If you’ve added seats to your camper van or motorhome, you should be considering the seal belt laws, and how they affect you.

In the UK:

  • All vehicles manufactured since 2001 must have seat belts fitted for each passenger.  If you have added seats (via a campervan conversion) you are outside of this law.
  • Selt belts must be used whenever fitted, with no exception.
  • It is highly advised to fit seat belts to all forward facing seats.
  • It is highly advised to never let passengers travel in side facing seats, as the effects of whiplash and other impact related injuries are very severe from the side

Do passengers in the back have to wear seat belts?

The short answer is:

  • No, you do not need to fit seat belts for passengers in the back.
  • However, if you are carrying passengers in the back you must discuss and declare this to your insurance copany.  It is very likely that your insurance company will not let you travel with passengers in the back unless they are in forward facing seats and have a 3-point seat belt.
  • If there are seat belts they must be worn.
  • It is not advised to travel seated sideways in the back.

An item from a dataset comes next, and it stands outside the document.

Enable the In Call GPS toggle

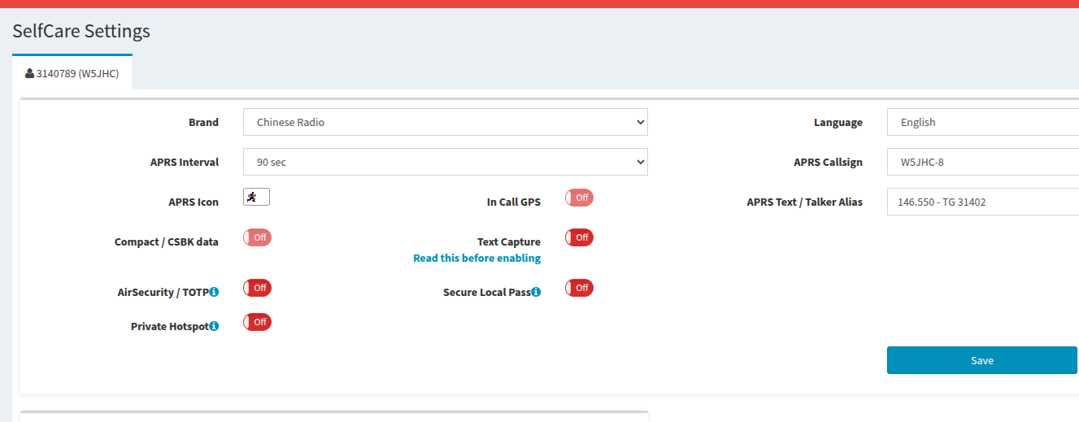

I contact the Department of Transport in the UK and they gave me these guidelines:

“Our advice is that passengers are safest in a forward or rearward facing seat equipped with a three-point seat belt.  Seat belt anchorage points should be designed so that they will be capable of withstanding the high forces of an impact and seat belts must comply with the latest British or European standards and be marked accordingly with either the ‘e’, ‘E’ or BS ‘Kitemark’. We strongly recommend that they are professionally installed by qualified persons (such as a commercial garage or seatbelt specialist).

Although side facing seats, with or without seat belts, are not illegal, we would not advise that they are used.  This is because seat belts are not designed to be used with such seats.  In the event of an accident, seat belts on these side facing seats may help to prevent the wearer being thrown around the vehicle or from being ejected, but in a frontal crash they can increase injury risk by subjecting vulnerable parts of the body to higher loads than seat belts used on forward facing seats.

If you intend to carry children aged 12 years or under, the seat belt wearing regulations require them to use a suitable child restraint. You should bear in mind that child restraints cannot be fitted to side facing seats.  In order to fit the required child restraints, you would need to have forward or rearward facing seats with full three-point seat belts. “

They also advises me that:

The Department [of Transport] cannot give an authoritative interpretation of the law; that is a matter for the courts.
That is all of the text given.